● AVAILABLE RECORDS

- Opening Delimiter -

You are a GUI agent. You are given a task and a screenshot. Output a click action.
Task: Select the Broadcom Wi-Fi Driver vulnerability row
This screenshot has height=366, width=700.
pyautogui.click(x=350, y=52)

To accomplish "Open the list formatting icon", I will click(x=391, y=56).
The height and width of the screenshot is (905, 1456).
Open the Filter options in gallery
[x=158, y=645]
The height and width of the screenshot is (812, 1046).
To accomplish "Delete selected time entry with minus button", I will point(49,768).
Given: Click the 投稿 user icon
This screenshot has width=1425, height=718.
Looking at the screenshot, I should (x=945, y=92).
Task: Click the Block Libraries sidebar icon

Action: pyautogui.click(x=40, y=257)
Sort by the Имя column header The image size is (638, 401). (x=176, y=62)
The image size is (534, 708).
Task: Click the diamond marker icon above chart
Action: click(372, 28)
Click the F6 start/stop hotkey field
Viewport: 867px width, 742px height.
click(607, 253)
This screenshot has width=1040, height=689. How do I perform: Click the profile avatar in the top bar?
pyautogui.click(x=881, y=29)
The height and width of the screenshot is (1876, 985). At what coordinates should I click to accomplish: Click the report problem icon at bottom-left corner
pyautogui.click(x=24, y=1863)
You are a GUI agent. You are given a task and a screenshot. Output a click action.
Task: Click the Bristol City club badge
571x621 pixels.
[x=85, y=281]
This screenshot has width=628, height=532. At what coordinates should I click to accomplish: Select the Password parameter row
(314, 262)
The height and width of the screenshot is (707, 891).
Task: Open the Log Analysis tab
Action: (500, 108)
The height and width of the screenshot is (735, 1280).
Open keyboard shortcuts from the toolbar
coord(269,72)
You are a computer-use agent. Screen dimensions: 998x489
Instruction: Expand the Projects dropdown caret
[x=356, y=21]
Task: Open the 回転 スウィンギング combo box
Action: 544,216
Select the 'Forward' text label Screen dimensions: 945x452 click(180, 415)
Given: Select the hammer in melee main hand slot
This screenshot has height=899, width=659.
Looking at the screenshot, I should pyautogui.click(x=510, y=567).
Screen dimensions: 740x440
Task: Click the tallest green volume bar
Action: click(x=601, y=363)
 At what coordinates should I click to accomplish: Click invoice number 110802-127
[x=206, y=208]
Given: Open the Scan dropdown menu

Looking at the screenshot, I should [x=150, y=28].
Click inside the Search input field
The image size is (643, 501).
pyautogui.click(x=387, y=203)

- Closing Delimiter -

● EXERCISE DETAILS
Bring together all lines of the entries above in which the string "will" occurs.

● OUTPUT BELOW
To accomplish "Open the list formatting icon", I will click(x=391, y=56).
To accomplish "Delete selected time entry with minus button", I will point(49,768).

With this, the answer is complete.